Insights into the mechanisms of light-oxygen-voltage domain color tuning from a set of high-resolution X-ray structures.

Proteins

Alina Remeeva, Vera V Nazarenko, Kirill Kovalev, Ivan M Goncharov, Anna Yudenko, Roman Astashkin, Valentin Gordeliy, Ivan Gushchin

Affiliations

  1. Research Center for Molecular Mechanisms of Aging and Age-Related Diseases, Moscow Institute of Physics and Technology, Dolgoprudny, Russia.
  2. Institut de Biologie Structurale J.-P. Ebel, Université Grenoble Alpes-CEA-CNRS, Grenoble, France.
  3. Institute of Biological Information Processing (IBI-7: Structural Biochemistry), Forschungszentrum Jülich, Jülich, Germany.
  4. JuStruct: Jülich Center for Structural Biology, Forschungszentrum Jülich, Jülich, Germany.
  5. Institute of Crystallography, RWTH Aachen University, Aachen, Germany.

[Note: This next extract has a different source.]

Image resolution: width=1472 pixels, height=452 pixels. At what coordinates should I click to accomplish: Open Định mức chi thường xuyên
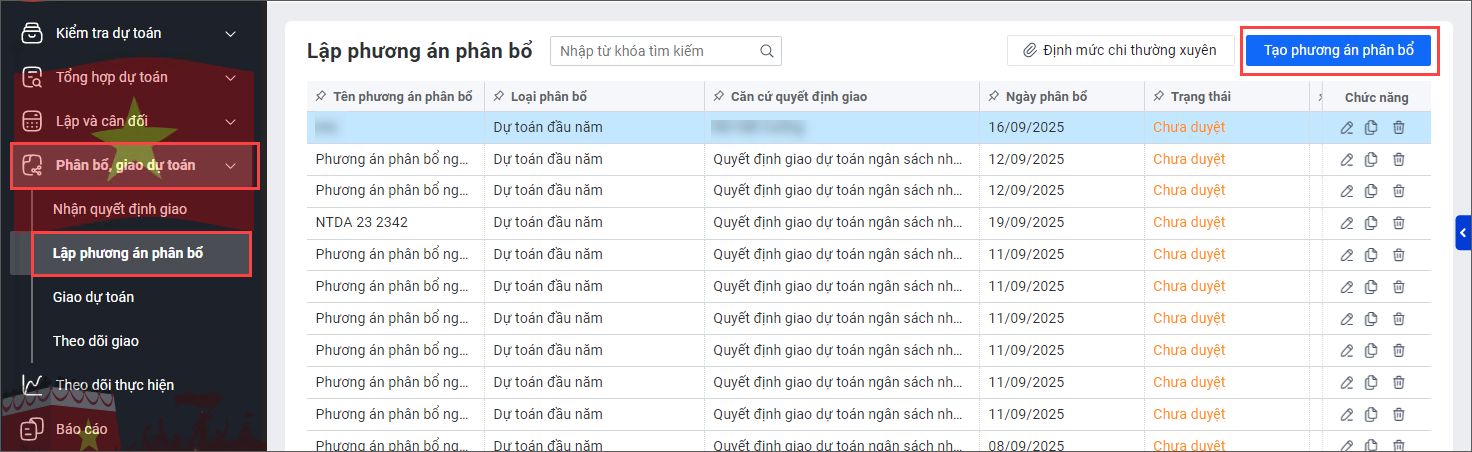click(1120, 51)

PMID: 33774867 DOI: 10.1002/prot.26078

Abstract

Light-oxygen-voltage (LOV) domains are widespread photosensory modules that can be used in fluorescence microscopy, optogenetics and controlled production of reactive oxygen species. All of the currently known LOV domains have absorption maxima in the range of ~440 to ~450 nm, and it is not clear whether they can be shifted significantly using mutations. Here, we have generated a panel of LOV domain variants by mutating the key chromophore-proximal glutamine aminoacid of a thermostable flavin based fluorescent protein CagFbFP (Gln148) to asparagine, aspartate, glutamate, histidine, lysine and arginine. Absorption spectra of all of the mutants are blue-shifted, with the maximal shift of 8 nm observed for the Q148H variant. While CagFbFP and its Q148N/D/E variants are not sensitive to pH, Q148H/K/R reveal a moderate red shift induced byacidic pH. To gain further insight, we determined high resolution crystal structures of all of the mutants studied at the resolutions from 1.07 Å for Q148D to 1.63 Å for Q148R. Whereas in some of the variants, the aminoacid 148 remains in the vicinity of the flavin, in Q148K, Q148R and partially Q148D, the C-terminus of the protein unlatches and the side chain of the residue 148 is reoriented away from the chromophore. Our results explain the absence of color shifts from replacing Gln148 with charged aminoacids and pave the way for rational design of color-shifted flavin based fluorescent proteins.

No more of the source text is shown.